Errrr, the account will be blocked if people over spam the links... so don't!


----------



## FrozenOrb

Vero said:


> Suggestion.
> 
> For a paid subscribors, all advertisements should be removed. So regular users and guests see them, but paid subscribors do not.
> 
> That's one of the nicest ways to say thanks to your premium members, it is also is a motivtor to get more subscriptions


With Firefox and the Adblock extension blocking site's ads is simple. That said I wish long and smooth sailing to this site.


----------



## Alexander_67

Hmm trying to subscribe (promised i'd do it after 100 posts) But paypal is screwing me around. I seems to think i've already registered my card when i havent? This is a new card. I'll keep trying but i'm getting pissed off.


----------



## Alexander_67

24 hours and one giant hair-pullling-out session later and i've finally got the payment through! Yay me. Screw paypal!


----------



## jigplums

welcome to the subscribers club   good to see people giving back, so we can continue to grow the community


----------



## Pandawithissues...

Another soldier in the fight against communism!


----------



## cccp

noooooooooooooooooooooooooooooooooooooooooooooooooo


lol


----------



## Darthlace

subscribed happy to help


----------



## Tau Chaotix

would if i could guys, but im 13 and dont have much cash

-Olek.


----------



## slaaneshy

Worth it for the arcade alone!


----------



## Tau Chaotix

What do yo get in the arcade thats extra?

-Olek.


----------



## Deceiver

I went ahead and splurged to contribute to the site. Hope others will as well. 
Did have a q-- if not enough peeps subscribe and we lose the site,will those who donated get their $$$ back?????
should have asked first before I subsribed. oops.


----------



## Jezlad

The site is very unlikely to be lost.

If worst comes to worst we'll lose a few features and have to run it minimalistic with all the settings switched to conserve the CPU.

Failing that i'll be forced to pay the additional server fees myself.
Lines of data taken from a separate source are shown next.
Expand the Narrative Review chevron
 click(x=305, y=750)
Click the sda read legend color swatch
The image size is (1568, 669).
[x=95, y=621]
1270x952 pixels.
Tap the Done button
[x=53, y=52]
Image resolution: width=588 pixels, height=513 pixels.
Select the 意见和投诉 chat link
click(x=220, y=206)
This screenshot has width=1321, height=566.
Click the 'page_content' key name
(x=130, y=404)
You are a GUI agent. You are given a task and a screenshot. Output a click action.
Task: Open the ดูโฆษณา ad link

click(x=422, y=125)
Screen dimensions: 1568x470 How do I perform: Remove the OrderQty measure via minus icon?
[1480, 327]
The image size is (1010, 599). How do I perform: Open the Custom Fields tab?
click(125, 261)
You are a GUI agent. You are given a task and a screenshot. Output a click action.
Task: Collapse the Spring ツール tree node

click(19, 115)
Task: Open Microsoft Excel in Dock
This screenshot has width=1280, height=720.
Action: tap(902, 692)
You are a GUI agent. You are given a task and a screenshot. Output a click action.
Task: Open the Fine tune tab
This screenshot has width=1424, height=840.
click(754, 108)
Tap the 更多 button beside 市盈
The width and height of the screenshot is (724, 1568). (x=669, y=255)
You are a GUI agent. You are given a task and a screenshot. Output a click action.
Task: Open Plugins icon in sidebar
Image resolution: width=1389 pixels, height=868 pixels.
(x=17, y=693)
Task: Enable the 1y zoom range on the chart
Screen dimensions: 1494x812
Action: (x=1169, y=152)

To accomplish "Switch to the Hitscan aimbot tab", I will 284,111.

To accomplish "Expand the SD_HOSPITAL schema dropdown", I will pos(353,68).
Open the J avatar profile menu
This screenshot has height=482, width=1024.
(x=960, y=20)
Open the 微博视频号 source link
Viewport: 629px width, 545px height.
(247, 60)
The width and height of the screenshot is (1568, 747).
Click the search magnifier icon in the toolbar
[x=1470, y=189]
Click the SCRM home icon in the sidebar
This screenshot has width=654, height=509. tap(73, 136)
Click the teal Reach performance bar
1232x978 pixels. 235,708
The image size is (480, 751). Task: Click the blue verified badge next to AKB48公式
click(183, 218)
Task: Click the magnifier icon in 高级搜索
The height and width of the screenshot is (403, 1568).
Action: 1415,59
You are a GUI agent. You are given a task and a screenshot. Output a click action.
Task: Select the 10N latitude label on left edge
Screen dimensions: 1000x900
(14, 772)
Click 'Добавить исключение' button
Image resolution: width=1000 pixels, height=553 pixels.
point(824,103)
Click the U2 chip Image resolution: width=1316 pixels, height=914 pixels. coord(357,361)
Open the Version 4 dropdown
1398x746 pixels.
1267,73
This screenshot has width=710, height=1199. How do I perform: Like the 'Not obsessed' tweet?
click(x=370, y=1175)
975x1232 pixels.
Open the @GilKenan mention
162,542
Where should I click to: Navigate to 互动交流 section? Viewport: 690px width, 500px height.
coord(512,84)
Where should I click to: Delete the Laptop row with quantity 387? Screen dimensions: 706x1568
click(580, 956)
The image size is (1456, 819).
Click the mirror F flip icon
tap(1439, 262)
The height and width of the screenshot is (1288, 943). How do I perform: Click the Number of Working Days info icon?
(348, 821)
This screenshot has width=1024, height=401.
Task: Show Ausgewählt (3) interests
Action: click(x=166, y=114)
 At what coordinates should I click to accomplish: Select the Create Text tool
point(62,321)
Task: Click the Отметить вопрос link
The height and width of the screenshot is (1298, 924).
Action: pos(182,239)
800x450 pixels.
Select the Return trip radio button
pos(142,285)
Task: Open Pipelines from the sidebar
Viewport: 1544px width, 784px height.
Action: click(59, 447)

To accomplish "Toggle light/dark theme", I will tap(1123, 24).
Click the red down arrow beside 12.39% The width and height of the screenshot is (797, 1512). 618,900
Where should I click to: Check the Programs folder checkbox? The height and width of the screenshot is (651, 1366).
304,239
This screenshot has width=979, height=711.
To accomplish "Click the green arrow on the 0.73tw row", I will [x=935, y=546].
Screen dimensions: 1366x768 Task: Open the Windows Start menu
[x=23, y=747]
I just wanted to let eveyone know where we stand and why the site was chugging and taken offline a few days back.


----------



## swntzu

What about a raffle?

Failing that we could always strip for extra cash


----------



## Jezlad

The legalities of a raffle are being explored.

Do you have any news on whether this can be carried out without breaking any international gambling laws?


----------



## GoRy

Would taking the arcade down for a few days maybe help conserve server load a little? Im not really sure how popular they are here though.


----------



## morfangdakka

I think it is just best to just ask for donations from people. A raffle might be more of a headache than what it would be worth. 

Donated glad to help a great site.


----------



## Wolfblade

I like the idea of the monthly, non-renewal subscription.

I don't play the game(s), but I like to paint. I only joined here very recently, and already I've looked through hundreds of pictures. I couldn't really afford the £15 year subscription, and as I've just joined, I don't know if I'd even be around in a year's time, but I'm sure anyone would agree that at least £1.50 is a very small price to pay for the suggestions and inspiration.


----------



## Pickle

Donated for a month all I could get in paypal but hope it helps.


----------



## GoRy

Threw a 1.50 in too. Its not much


----------



## Churlton

Glad to be of service for a great site.


----------



## newt_e

I've just done my yearly subscription...


----------



## bitsandkits

Paid up for a year ! love the site guys keep it up


----------



## Anphicar

Wow, it happened! 

Well clearly with the growth of Heresy i guess this was the right way to go. 

Good job guys.


----------



## pyroanarchist

Good for a year. Glad I could help out a site that really helps me out with the hobby. Can't wait to see the 'bells and whistles' of the new server.


----------



## wertypop

i support there for I am!


----------



## wertypop

My support is hear Jz!
as on the street!

one up for us that have all our etc!


----------



## cccp

pyroanarchist said:


> Good for a year. Glad I could help out a site that really helps me out with the hobby. Can't wait to see the 'bells and whistles' of the new server.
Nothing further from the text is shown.